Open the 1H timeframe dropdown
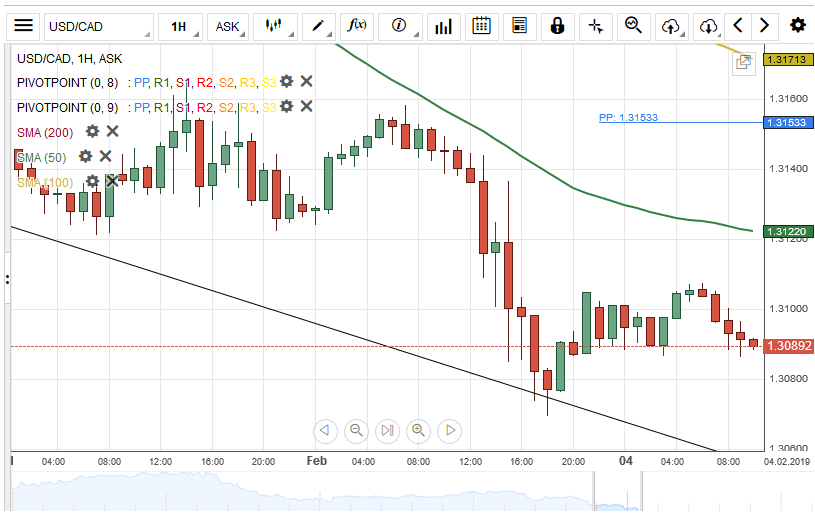The height and width of the screenshot is (524, 815). click(x=185, y=26)
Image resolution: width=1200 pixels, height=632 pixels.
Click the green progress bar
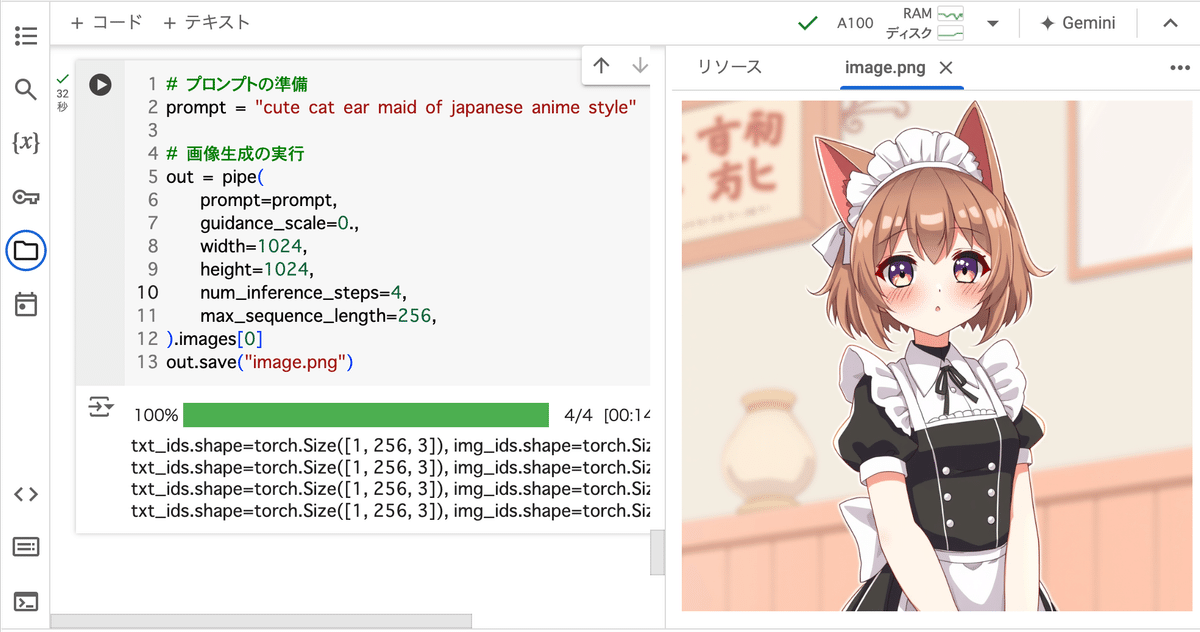tap(368, 414)
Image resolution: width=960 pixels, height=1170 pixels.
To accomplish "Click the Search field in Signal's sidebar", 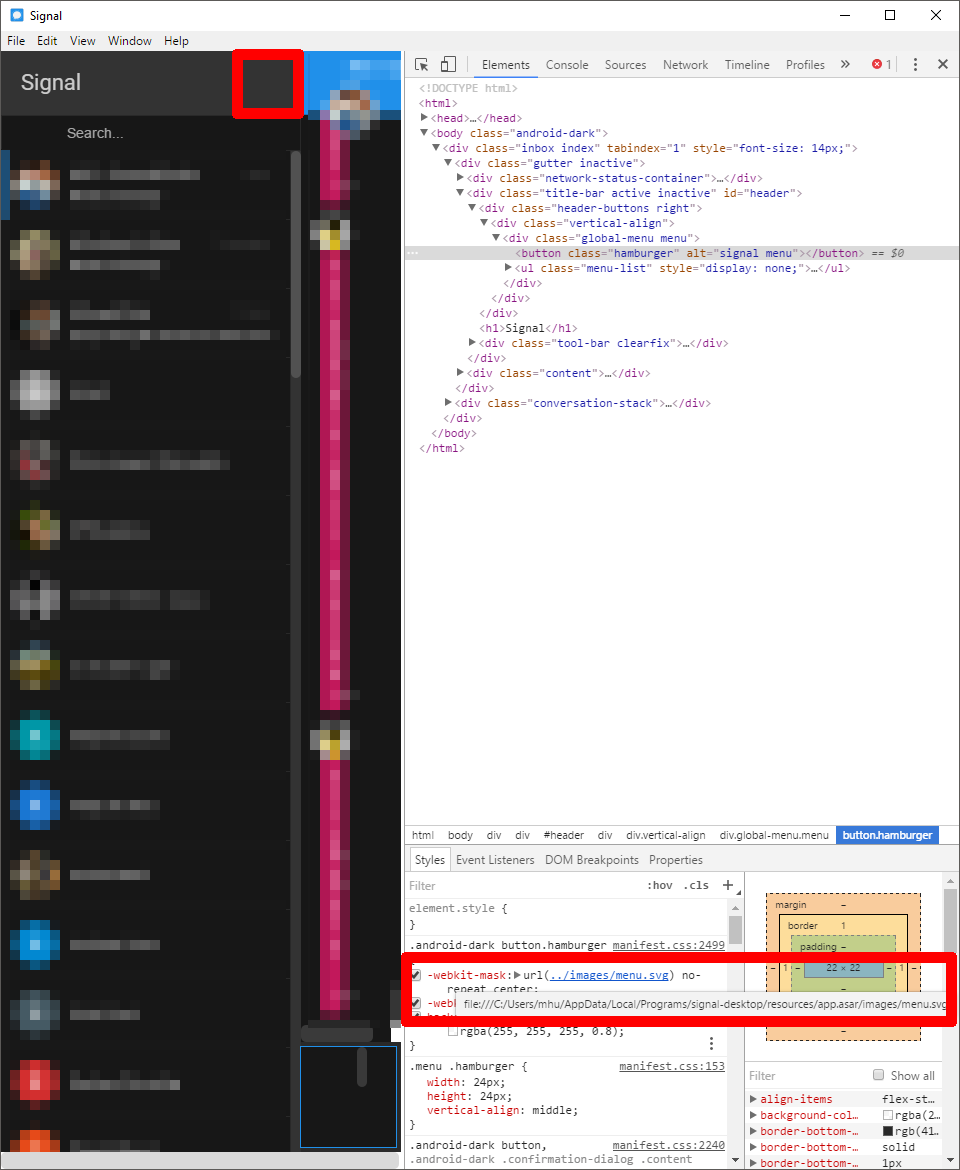I will click(150, 132).
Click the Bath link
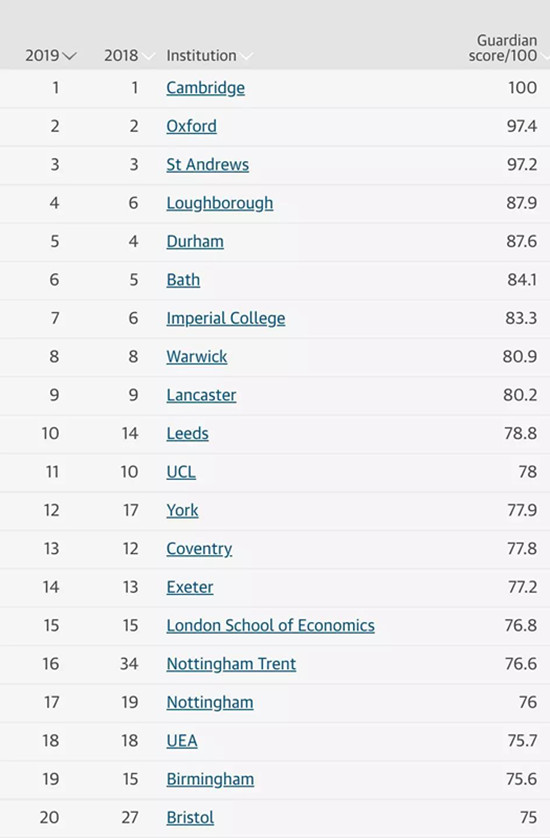This screenshot has height=838, width=550. pyautogui.click(x=183, y=280)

Exercise details: Please count the lines in the entries above that contain the string "Image", treating uppercase and lowercase as different, and reply with the number alone.

Task result: 2